## Supplied data:
================

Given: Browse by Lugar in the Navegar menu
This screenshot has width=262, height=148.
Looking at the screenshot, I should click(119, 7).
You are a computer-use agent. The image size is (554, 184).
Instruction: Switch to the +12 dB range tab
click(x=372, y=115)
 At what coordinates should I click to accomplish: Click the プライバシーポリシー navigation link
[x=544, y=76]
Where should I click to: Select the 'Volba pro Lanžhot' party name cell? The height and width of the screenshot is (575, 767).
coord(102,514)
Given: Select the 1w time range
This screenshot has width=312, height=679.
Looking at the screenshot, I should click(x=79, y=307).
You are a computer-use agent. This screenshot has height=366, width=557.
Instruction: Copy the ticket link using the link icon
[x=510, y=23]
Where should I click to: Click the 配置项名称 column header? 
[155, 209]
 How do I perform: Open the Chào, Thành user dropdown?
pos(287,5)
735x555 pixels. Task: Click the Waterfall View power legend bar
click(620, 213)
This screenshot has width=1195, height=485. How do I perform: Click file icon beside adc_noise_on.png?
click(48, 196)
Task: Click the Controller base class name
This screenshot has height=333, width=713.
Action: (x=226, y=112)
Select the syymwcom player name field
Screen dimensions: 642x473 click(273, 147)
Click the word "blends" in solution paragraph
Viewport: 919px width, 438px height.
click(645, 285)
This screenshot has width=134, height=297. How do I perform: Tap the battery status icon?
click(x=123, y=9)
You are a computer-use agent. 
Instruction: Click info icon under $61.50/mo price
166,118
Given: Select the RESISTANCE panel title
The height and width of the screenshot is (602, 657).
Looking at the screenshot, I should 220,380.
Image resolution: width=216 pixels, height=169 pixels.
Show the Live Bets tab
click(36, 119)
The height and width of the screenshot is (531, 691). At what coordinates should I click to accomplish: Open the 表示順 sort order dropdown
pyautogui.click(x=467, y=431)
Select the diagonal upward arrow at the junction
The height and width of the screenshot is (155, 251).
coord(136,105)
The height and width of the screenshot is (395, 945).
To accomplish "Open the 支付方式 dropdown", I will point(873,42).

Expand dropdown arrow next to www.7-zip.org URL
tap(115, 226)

================

## What you will do:
Repeat nothing before the line containing "Show the Live Bets tab"; repeat that line and every later line of the listing exactly.

## Response:
Show the Live Bets tab
click(36, 119)
The height and width of the screenshot is (531, 691). At what coordinates should I click to accomplish: Open the 表示順 sort order dropdown
pyautogui.click(x=467, y=431)
Select the diagonal upward arrow at the junction
The height and width of the screenshot is (155, 251).
coord(136,105)
The height and width of the screenshot is (395, 945).
To accomplish "Open the 支付方式 dropdown", I will point(873,42).

Expand dropdown arrow next to www.7-zip.org URL
tap(115, 226)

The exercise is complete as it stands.